→ Exercise:
Can you rewrite the lines of the records below, starting at the line containing "Describe the element at coordinates (304, 589)" and ending at the line containing "Send is located at coordinates (995, 664).", with "Describe" changed to "Explain" and everything else left unchanged?

───── Raw data

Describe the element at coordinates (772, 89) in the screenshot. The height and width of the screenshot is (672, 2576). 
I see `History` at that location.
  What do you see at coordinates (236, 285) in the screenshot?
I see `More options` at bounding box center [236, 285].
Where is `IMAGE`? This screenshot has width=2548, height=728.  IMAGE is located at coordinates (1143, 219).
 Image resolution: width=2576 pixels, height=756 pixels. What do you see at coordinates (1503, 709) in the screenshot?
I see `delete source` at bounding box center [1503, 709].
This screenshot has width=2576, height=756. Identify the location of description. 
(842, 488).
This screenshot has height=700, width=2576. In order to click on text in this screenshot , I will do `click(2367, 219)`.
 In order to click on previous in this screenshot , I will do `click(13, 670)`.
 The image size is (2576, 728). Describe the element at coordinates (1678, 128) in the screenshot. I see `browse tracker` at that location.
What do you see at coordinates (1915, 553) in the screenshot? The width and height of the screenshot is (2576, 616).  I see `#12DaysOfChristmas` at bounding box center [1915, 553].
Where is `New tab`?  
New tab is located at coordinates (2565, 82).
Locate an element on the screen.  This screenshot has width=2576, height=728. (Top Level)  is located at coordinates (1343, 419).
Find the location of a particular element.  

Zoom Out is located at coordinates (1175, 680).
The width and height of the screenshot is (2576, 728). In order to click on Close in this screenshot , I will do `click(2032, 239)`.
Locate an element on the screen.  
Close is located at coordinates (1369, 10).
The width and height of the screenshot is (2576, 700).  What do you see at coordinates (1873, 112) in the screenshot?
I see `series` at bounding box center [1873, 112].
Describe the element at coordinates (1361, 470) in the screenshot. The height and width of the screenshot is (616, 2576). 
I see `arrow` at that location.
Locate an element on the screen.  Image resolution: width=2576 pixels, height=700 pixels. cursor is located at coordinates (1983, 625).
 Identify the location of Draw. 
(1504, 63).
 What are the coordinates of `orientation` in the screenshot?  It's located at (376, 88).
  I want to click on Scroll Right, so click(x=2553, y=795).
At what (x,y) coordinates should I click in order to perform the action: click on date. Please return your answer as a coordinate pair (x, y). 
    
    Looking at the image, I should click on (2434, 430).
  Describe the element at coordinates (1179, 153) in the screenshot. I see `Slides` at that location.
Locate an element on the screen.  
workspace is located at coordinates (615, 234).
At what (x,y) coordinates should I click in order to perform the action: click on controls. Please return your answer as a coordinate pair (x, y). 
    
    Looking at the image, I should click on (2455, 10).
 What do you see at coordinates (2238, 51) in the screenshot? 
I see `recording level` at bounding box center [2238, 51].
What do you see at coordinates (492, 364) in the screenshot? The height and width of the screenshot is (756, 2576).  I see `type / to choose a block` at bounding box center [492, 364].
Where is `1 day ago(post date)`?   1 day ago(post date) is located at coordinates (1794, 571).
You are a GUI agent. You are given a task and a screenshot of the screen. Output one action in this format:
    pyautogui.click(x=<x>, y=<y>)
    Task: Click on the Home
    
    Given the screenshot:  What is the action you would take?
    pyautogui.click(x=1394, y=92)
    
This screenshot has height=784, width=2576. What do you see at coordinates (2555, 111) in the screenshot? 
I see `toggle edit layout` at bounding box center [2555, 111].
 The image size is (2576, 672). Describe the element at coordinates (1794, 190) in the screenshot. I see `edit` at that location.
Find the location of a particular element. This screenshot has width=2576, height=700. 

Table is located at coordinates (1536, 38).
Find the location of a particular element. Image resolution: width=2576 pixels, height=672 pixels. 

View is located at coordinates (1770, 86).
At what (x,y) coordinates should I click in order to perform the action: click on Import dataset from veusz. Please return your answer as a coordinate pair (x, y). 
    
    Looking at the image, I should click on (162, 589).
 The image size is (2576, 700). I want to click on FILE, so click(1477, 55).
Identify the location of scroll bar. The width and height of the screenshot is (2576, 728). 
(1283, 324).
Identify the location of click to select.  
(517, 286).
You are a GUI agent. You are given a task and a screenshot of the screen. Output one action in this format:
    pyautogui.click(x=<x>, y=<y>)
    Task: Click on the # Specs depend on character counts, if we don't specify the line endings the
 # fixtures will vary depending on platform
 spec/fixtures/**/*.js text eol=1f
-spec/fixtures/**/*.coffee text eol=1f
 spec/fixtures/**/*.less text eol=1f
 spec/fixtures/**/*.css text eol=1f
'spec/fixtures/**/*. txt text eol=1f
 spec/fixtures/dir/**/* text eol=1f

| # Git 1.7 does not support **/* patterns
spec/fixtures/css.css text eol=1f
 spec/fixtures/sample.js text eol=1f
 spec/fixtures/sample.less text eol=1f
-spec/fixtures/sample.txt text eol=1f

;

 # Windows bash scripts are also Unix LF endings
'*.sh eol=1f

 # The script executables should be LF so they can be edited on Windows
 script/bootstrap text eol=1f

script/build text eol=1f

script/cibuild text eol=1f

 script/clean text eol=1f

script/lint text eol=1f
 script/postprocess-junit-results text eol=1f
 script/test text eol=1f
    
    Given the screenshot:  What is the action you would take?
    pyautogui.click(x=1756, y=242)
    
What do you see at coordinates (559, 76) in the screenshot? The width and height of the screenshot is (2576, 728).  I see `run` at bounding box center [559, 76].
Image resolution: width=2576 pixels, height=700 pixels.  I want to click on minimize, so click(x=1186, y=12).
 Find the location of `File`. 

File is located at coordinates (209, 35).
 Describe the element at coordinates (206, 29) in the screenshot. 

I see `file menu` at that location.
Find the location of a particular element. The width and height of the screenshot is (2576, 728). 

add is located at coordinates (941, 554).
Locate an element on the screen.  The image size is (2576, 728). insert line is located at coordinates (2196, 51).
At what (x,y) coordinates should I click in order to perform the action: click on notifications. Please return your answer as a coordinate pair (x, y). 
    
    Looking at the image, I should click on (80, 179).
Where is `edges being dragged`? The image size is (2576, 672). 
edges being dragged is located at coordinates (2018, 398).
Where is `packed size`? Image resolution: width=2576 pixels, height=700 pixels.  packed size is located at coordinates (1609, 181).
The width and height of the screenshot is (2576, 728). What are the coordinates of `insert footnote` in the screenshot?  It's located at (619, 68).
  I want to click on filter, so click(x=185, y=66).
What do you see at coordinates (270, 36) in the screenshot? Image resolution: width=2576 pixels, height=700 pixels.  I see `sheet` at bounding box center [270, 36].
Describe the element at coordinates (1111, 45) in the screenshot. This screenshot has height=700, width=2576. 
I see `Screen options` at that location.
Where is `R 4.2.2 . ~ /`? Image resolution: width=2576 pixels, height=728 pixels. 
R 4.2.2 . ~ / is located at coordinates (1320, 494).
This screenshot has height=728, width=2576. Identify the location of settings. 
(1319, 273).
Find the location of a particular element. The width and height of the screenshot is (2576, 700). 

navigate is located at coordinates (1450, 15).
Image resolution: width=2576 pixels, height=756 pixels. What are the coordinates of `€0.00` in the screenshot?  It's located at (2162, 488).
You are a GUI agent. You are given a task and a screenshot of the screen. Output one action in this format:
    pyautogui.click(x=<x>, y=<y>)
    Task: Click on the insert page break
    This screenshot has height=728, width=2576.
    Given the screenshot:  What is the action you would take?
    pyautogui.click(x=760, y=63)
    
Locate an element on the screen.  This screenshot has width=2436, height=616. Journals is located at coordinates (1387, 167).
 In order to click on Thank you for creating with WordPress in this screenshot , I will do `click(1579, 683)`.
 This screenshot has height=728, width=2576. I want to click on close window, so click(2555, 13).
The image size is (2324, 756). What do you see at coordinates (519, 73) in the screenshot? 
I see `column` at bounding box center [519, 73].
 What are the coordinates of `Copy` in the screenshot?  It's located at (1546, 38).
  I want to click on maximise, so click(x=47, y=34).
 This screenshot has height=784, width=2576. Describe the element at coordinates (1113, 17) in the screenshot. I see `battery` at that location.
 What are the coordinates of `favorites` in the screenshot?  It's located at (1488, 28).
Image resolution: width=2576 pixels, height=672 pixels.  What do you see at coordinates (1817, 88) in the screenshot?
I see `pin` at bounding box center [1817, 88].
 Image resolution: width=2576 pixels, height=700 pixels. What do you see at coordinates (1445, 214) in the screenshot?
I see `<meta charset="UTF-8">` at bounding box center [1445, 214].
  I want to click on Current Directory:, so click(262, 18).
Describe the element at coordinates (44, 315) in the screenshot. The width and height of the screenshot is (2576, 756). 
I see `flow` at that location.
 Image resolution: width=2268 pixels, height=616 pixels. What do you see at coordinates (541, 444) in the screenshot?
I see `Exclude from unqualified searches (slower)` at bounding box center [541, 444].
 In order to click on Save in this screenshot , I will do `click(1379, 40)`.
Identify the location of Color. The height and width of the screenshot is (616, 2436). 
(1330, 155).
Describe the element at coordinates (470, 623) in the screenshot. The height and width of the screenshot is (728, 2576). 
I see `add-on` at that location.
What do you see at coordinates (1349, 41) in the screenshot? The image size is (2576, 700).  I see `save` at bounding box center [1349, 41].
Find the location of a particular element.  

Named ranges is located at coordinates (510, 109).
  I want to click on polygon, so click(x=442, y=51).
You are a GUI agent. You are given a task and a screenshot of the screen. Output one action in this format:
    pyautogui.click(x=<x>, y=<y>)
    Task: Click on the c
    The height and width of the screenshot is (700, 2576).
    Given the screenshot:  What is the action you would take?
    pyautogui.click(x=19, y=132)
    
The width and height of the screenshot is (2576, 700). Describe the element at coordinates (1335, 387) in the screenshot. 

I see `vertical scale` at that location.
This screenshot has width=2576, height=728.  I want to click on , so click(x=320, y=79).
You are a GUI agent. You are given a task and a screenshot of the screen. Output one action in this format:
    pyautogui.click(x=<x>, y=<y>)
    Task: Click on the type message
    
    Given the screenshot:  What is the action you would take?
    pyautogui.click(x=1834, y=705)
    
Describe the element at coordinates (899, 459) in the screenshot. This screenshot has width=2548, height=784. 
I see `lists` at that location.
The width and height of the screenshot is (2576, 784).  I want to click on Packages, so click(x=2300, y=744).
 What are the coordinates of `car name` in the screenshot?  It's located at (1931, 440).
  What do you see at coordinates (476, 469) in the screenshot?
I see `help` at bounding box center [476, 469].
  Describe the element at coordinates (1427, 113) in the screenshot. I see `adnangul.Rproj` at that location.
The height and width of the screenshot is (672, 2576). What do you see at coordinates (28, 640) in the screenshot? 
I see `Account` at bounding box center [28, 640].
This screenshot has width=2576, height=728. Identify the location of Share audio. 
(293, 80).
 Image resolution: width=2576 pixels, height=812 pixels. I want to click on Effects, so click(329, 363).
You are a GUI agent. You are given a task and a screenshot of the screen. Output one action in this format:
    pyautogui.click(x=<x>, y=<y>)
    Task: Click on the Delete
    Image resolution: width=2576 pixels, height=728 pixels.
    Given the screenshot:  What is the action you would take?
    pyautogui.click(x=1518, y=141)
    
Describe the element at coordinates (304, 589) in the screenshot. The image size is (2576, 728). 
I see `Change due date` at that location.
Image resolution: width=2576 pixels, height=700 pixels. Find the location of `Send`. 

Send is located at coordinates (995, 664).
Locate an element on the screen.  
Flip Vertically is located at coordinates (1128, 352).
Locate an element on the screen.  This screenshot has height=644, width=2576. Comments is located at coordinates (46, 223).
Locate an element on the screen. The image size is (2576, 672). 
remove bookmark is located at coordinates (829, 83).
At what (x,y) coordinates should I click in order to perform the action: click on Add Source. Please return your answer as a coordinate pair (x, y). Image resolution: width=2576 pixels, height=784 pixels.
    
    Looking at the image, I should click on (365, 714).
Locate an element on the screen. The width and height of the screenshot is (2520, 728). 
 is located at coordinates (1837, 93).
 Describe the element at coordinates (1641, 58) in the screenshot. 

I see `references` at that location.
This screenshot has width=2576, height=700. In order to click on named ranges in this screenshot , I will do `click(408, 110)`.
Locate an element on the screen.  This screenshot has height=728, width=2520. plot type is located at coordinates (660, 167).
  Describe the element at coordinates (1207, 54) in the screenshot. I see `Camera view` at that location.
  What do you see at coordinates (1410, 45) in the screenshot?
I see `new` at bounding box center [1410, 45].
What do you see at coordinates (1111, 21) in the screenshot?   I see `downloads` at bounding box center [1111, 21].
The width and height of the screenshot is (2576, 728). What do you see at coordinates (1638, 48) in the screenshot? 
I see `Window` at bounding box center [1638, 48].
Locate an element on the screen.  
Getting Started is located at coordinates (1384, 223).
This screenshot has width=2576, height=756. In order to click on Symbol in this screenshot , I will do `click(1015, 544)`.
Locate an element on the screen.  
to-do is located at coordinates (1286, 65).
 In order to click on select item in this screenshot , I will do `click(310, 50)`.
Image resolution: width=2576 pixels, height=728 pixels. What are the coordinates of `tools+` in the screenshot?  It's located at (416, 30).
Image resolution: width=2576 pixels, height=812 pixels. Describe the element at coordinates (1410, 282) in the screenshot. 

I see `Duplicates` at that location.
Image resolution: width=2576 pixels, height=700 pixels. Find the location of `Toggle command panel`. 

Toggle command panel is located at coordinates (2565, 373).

──────────

→ Final answer:
Explain the element at coordinates (304, 589) in the screenshot. The image size is (2576, 728). 
I see `Change due date` at that location.
Image resolution: width=2576 pixels, height=700 pixels. Find the location of `Send`. 

Send is located at coordinates (995, 664).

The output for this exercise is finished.